*** Opening of RECORDS SUPPLIED ***

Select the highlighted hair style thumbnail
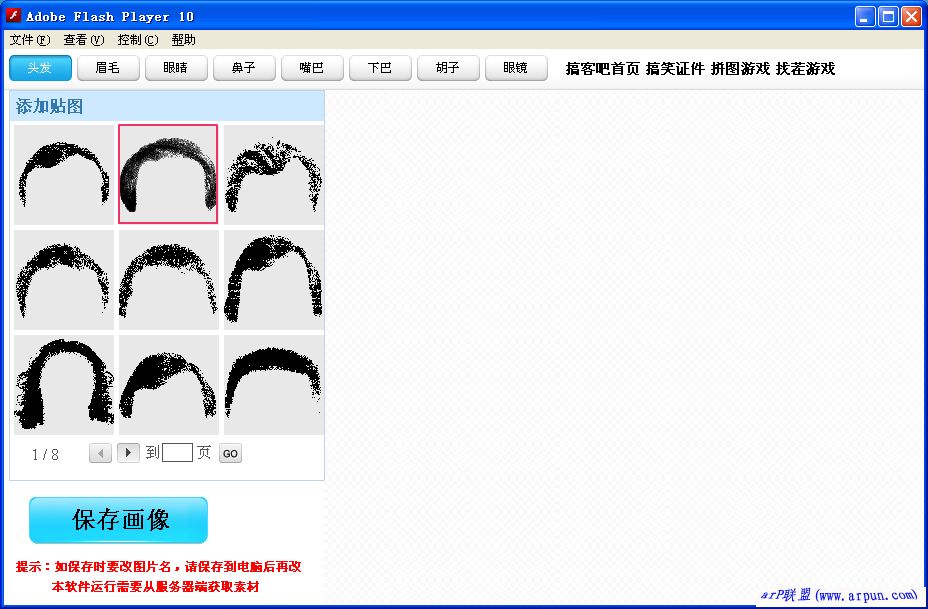Image resolution: width=928 pixels, height=609 pixels. (168, 174)
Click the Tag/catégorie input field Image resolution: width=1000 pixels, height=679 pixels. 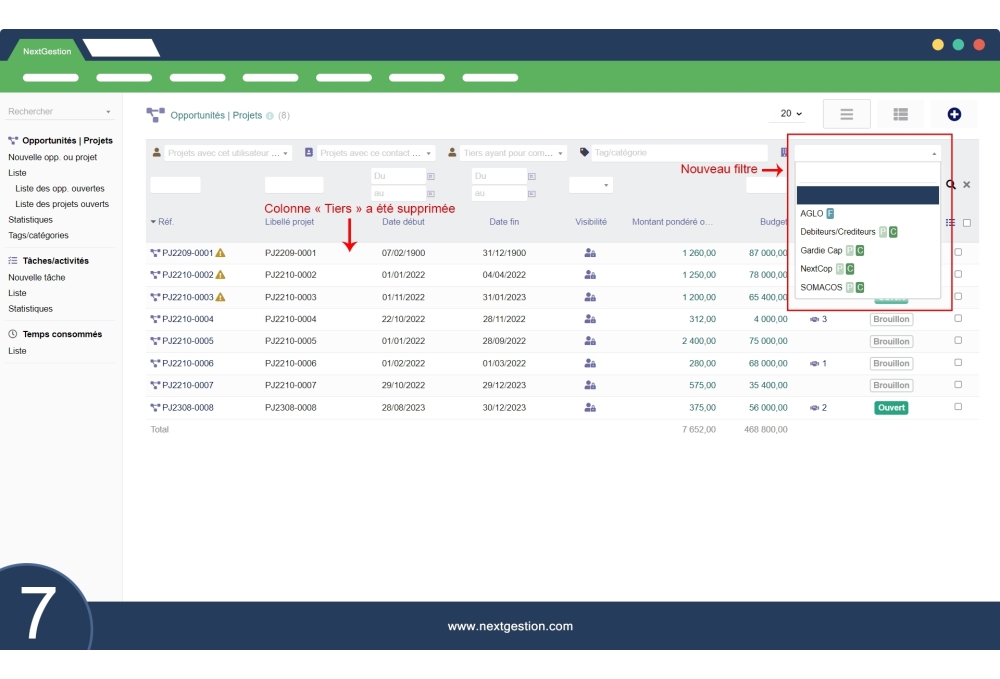pyautogui.click(x=678, y=153)
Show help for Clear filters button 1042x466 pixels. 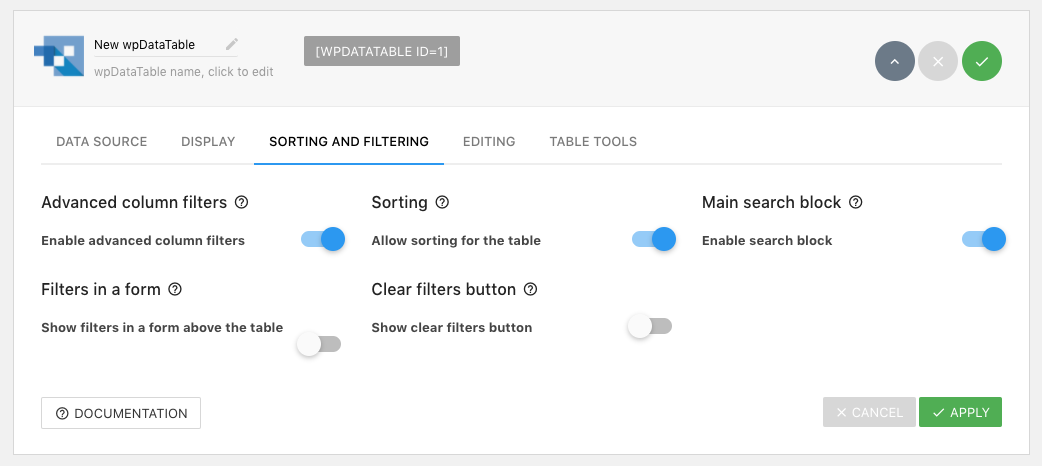(x=531, y=290)
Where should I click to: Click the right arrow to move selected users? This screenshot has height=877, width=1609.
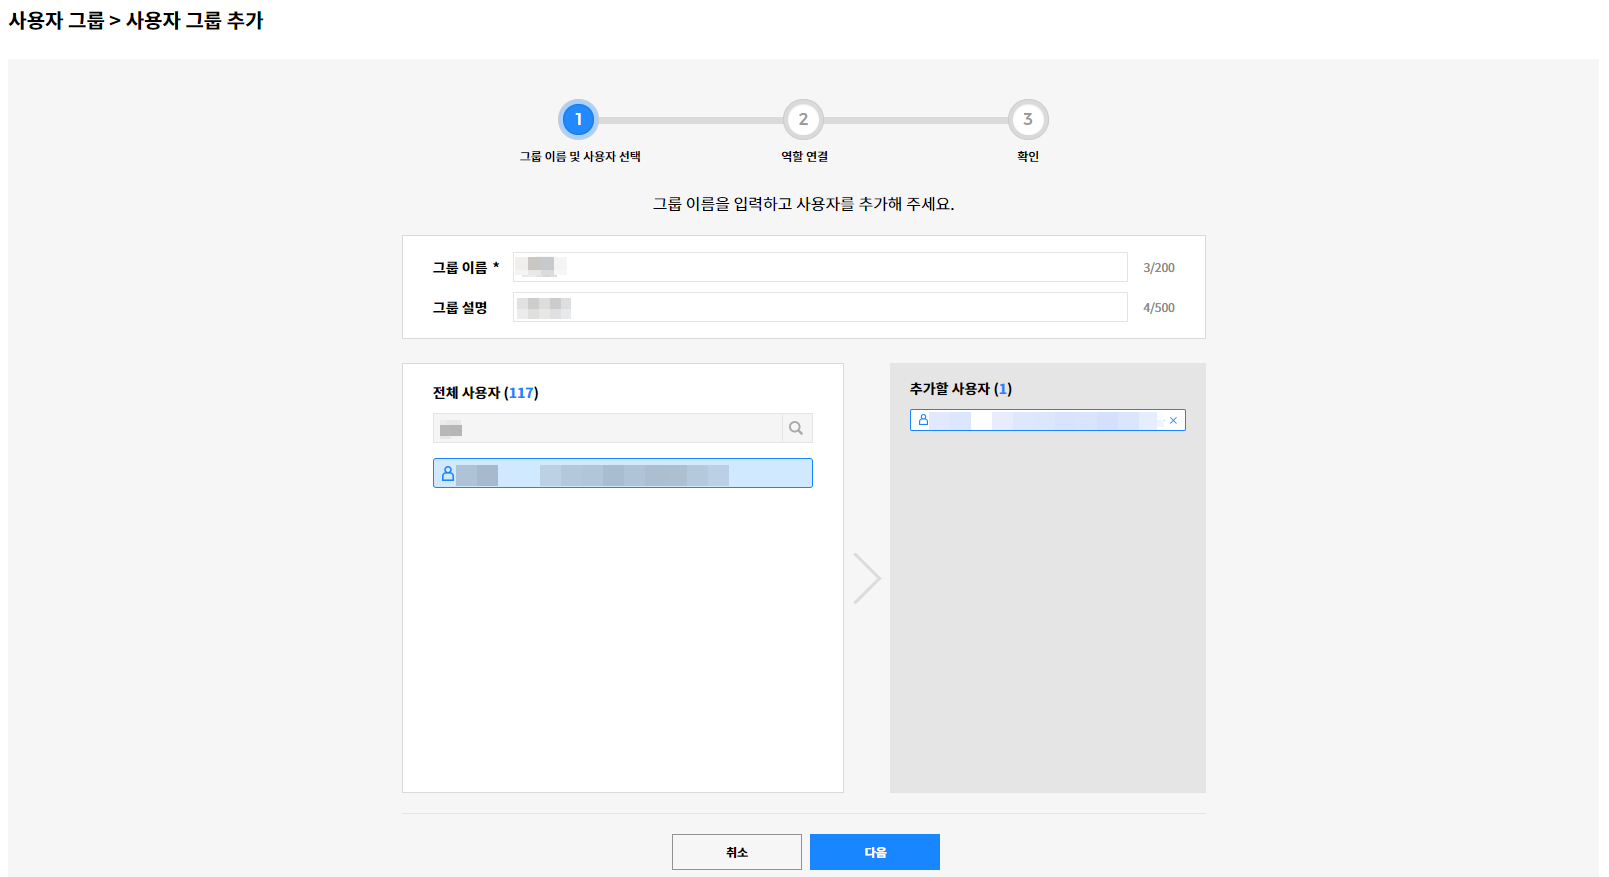point(866,578)
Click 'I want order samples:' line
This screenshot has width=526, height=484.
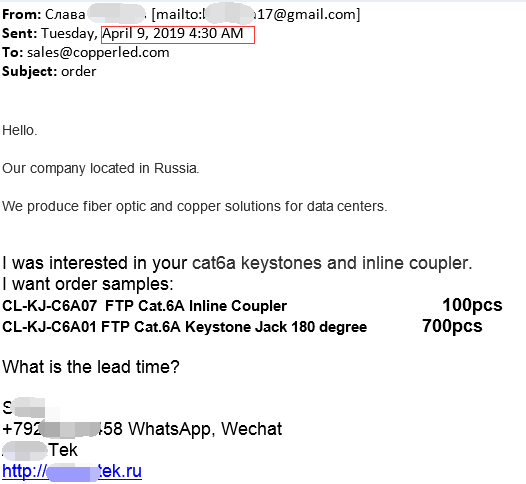[x=88, y=284]
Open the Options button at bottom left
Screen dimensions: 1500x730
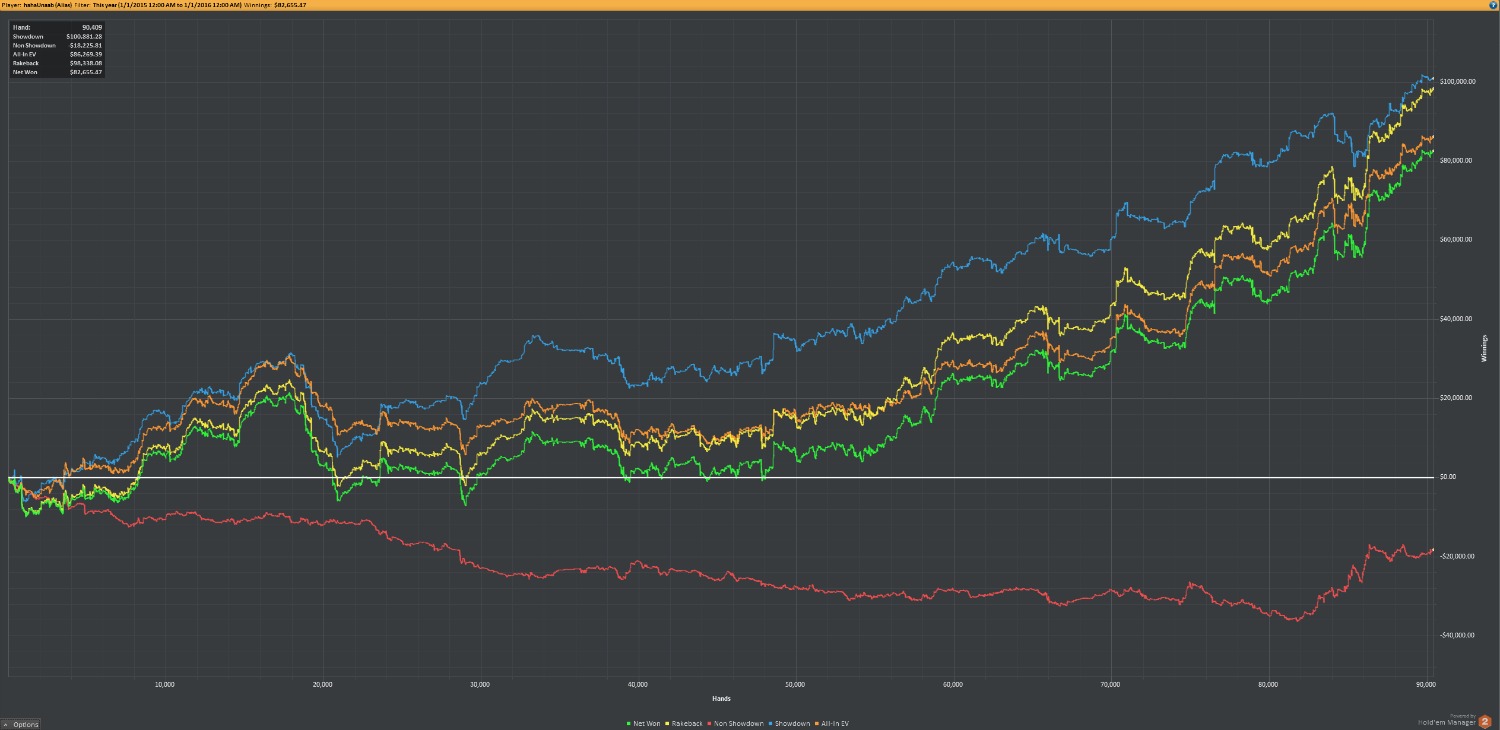pyautogui.click(x=24, y=724)
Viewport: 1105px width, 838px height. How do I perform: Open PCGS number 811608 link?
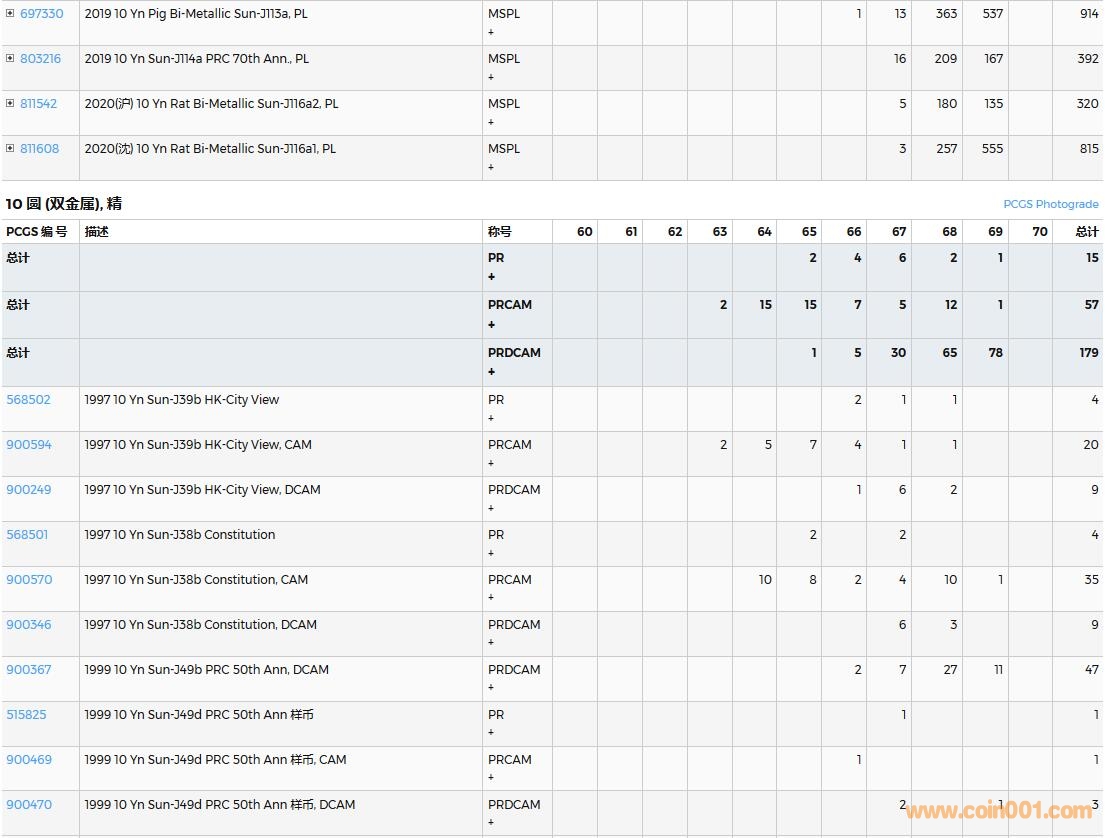tap(39, 149)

*** Close of RECORDS SUPPLIED ***

ASSIGNED TASK
Repeat word for word the lines from the one holding "This screenshot has width=526, height=484." through the last line of the listing above, including both ends. Drop the pictures.

THE ANSWER
This screenshot has width=526, height=484.
[x=88, y=284]
Open the Options button at bottom left
Screen dimensions: 1500x730
pyautogui.click(x=24, y=724)
Viewport: 1105px width, 838px height. How do I perform: Open PCGS number 811608 link?
tap(39, 149)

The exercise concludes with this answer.